The U.S. Food and Drug Administration authorized Merck & Co’s (MRK.N) antiviral pill as the second form of at-home treatment for the COVID-19 disease.
The regulatory agency said the pill is available for certain high-risk adult patients on Thursday. They announced the news a day after giving a general clearance to similar but more effective treatment from Pfizer Inc (PFE.N). According to Reuters, the drug will be used when other alternative treatments are not accessible or clinically appropriate.
Merck’s drug, molnupiravir, developed with Ridgeback Biotherapeutics, was shown to reduce hospitalizations and deaths by around 30% in a clinical trial of high-risk individuals early in the course of the illness. Therefore, the bureau approved the oral drug to treat mild-to-moderate COVID-19 in adults at risk for severe disease.
Both Merck and Pfizer pills could be promising tools against the fast-spreading Omicron variant, which is now dominant in the United States.
“As new variants of the virus continue to emerge, it is crucial to expand the country’s arsenal of COVID-19 therapies using emergency use authorization,” said Patrizia Cavazzoni, director of the FDA’s Center for Drug Evaluation and Research.
While molnupiravir is not permitted for patients under 18 due to bone and cartilage growth disorders, Pfizer’s drug, Paxlovid, became available on Wednesday for people aged 12 and older. According to trial data, the regimen has shown to be nearly 90% effective in preventing hospitalizations and deaths in patients at high risk of severe illness.
The FDA stated that patients with severe kidney issues should avoid taking Pfizer’s two-drug treatment because it contains an older antiviral called ritonavir that is associated with some other prescription medicines.
“Merck plans to ship hundreds of thousands of treatment courses in coming days and 1 million over the next few weeks. Pfizer plans to ship about 250,000 courses in the next month,” Reuters reported.

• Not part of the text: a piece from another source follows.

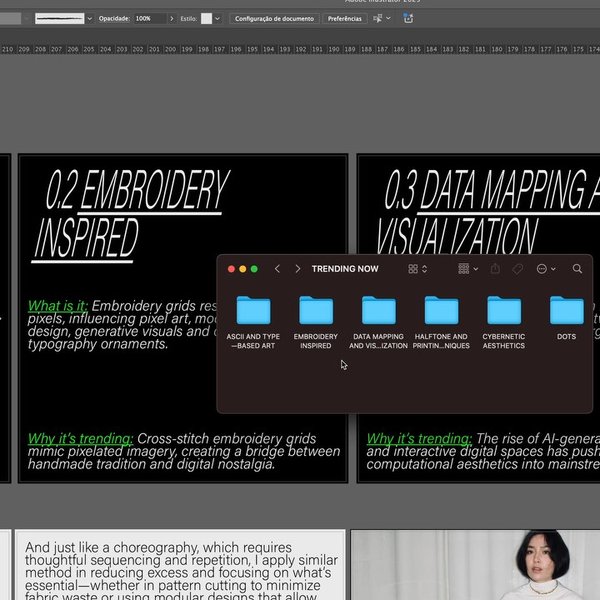Click the Finder edit tags icon
This screenshot has width=600, height=600.
(518, 269)
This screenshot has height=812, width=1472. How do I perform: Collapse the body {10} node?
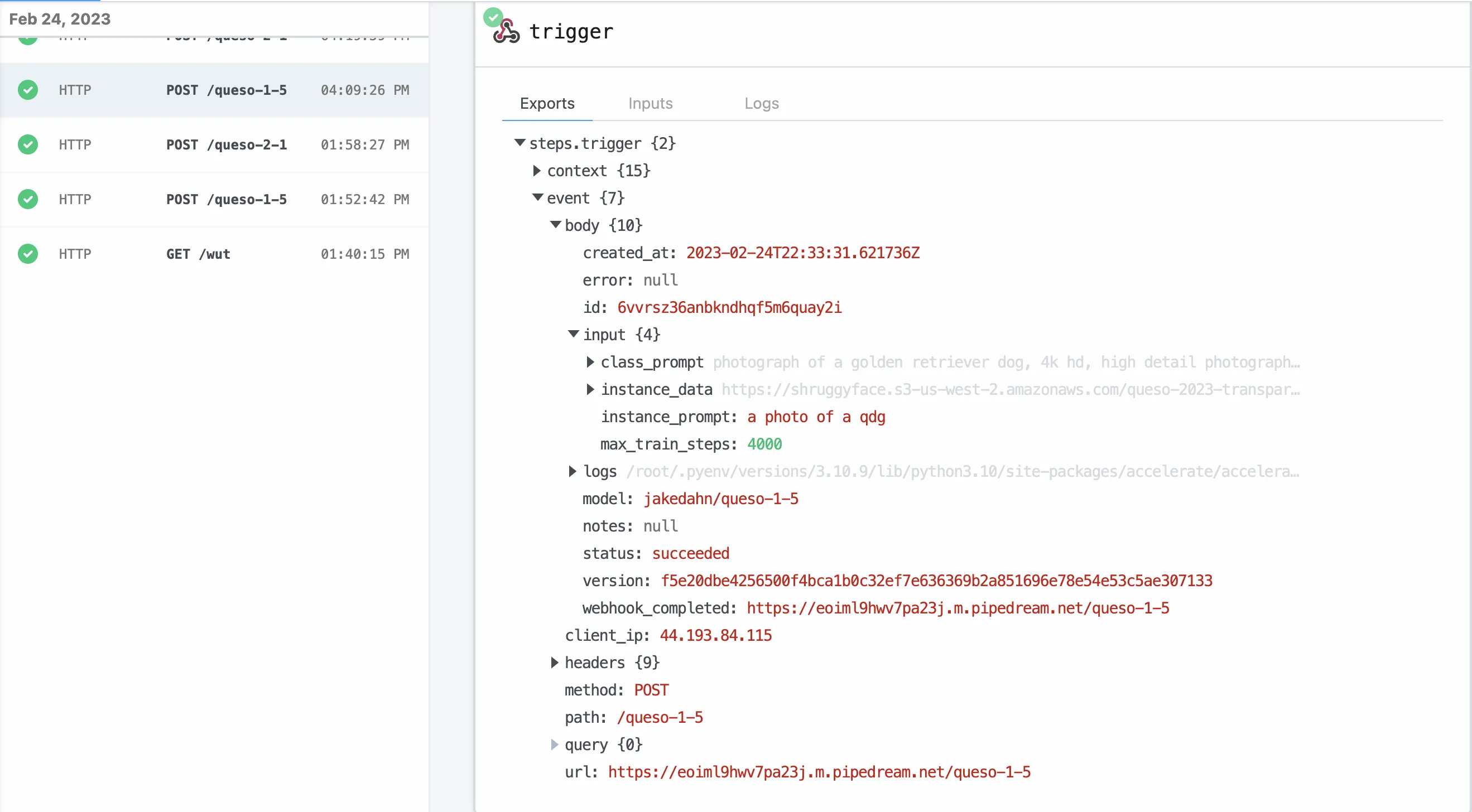click(x=556, y=224)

The company said its treatment had advantages over the Pfizer pill. However, both antiviral regimens work by preventing the virus from replicating.
“It doesn’t require any second drug to boost its efficacy, and you can give it in a variety of special patient populations, including people who have significant issues with liver function or kidney function,” Nick Kartsonis, Merck’s senior vice president of clinical research for vaccines and infectious diseases, told Reuters.
“This approval comes at the right time since more COVID-19 treatments are needed to supplement the vaccination effort, especially in light of variants of concern,” said Cantor Fitzgerald analyst Louise Chen.
The U.S. government’s contract for 10 million courses of the Pfizer drug at $530 per course compares to the deal with Merck for as many as 5 million courses of molnupiravir for $700 per course.
Merck has said molnupiravir should be effective against any variant, including the new Omicron variant.